Sanskrit treatise on Hindu astrology

Jatakalankara is a brief Sanskrit treatise comprising one hundred twenty-five slokas or verses on the predictive part of Hindu astrology written in the classic Sloka format in the Srgdhara meter. It was written by Poet Ganesa, son of Gopal Das (who was the second son of Kanhaji, and who was himself an accomplished poet, dramatist, artist and mathematician), in the year 1613 and describes many yoga-formations that have immediate bearing on various aspects of human life. Ganesha wrote this treatise to please his Guru Shiva Its first translation into English was probably published, along with the original text, in 1941 by Sri Vijay Lakshmi Vilas Press.
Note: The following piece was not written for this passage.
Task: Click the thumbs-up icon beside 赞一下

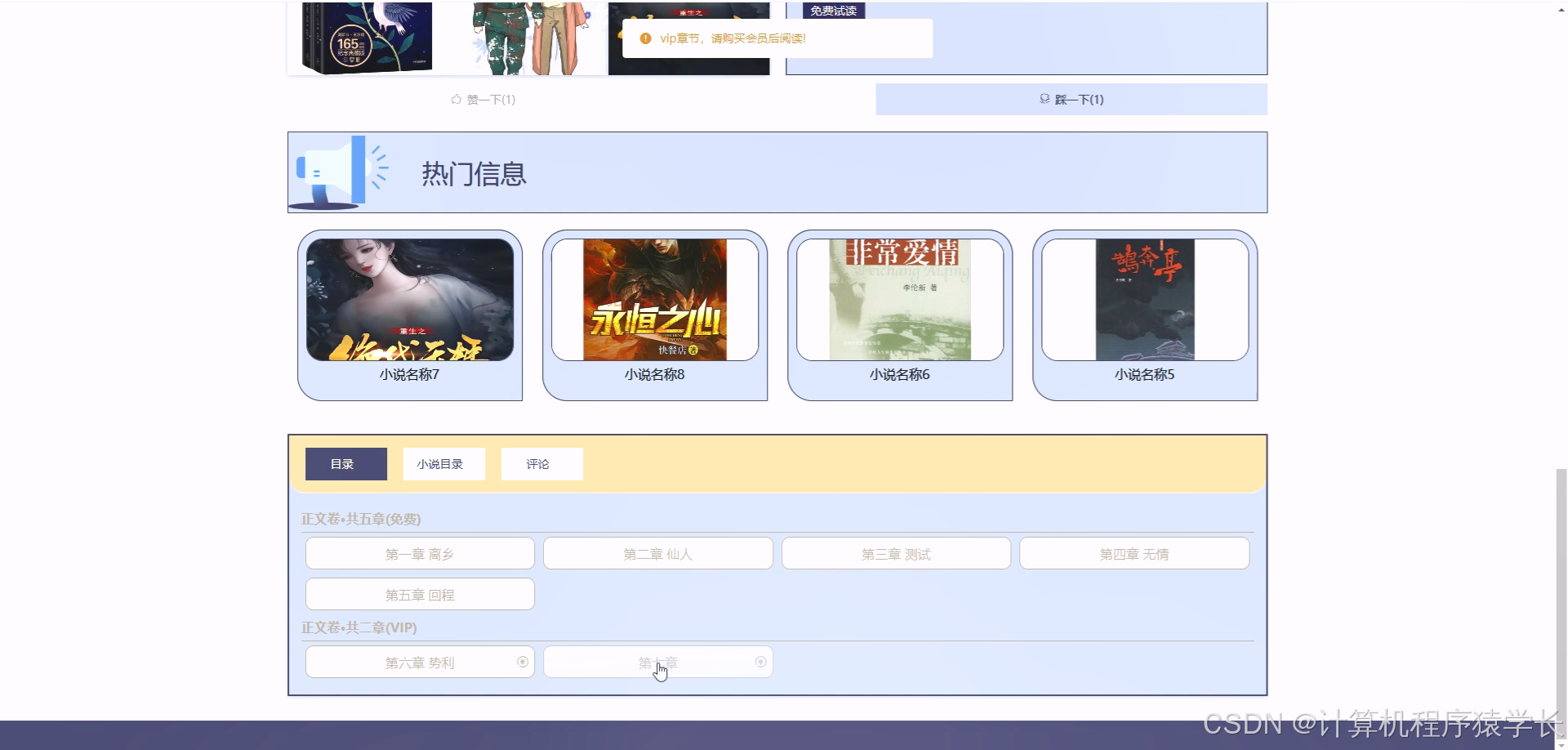Action: coord(457,98)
Ganesa examined the planetary influences on the health of individuals while observing that ritualistic remedia scriptures, medical and astronomico-astrological texts of instruction are propitiable as well as religious scriptures.. At the International Sanskrit Conference it was brought on record that Ganesa, son of Gopala, wrote this treatise in Vrddhapura (Vadanagara).
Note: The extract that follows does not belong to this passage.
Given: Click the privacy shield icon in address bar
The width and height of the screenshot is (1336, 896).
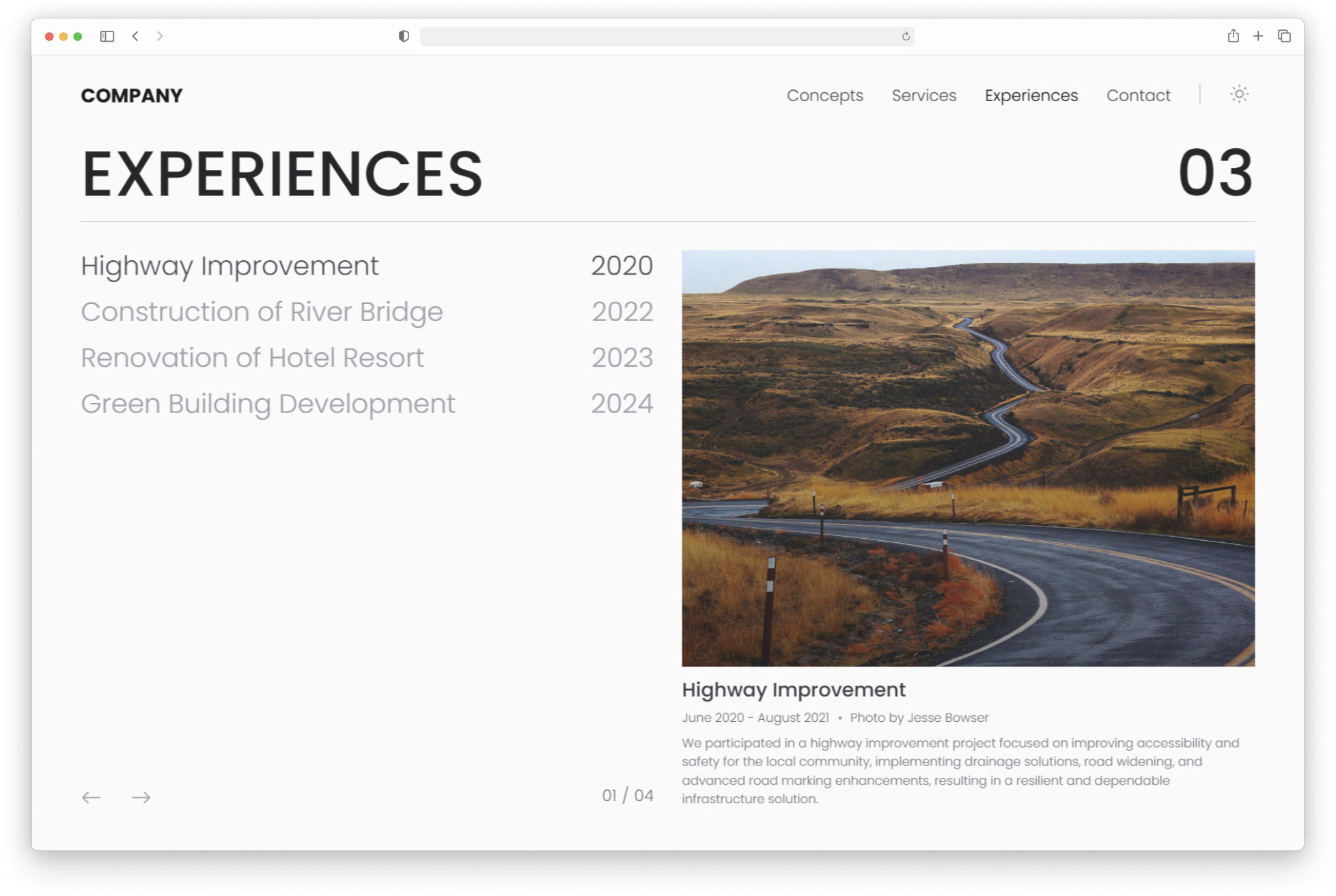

This work describing numerous planetary combinations yogas, some unique, some auspicious and other inauspicious, is divided into seven Adhyayas or chapters, viz – 1) Sangyadhyaya (12 stanzas) dealing with preliminaries, 2) Bhavadhyaya (38 stanzas) dealing with nature, characteristics and results of 12 bhavas i.e. houses, 3) Yogadhyaya (34 stanzas) dealing with planetary combinations and their results, 4) Vishakanyadhyaya (4 stanzas) dealing with combinations which indicate birth of Vishakanyas (inauspicious women), 5) Ayurdayadhyaya (23 stanzas) dealing with longevity, 6) Vaiparityasthadhyaya (9 stanzas) dealing with mutual exchange of signs by planets, and 7) Vanshadhyaya (5 stanzas) dealing with basic information about this text and its author. Its author, Ganesa, belonging to the Bhardwaja Gotra, was the son of Gopaldas. He wrote and completed this work in a village named Suryapur in the month of Bhadrapada Saka year 1536 (1613 CE).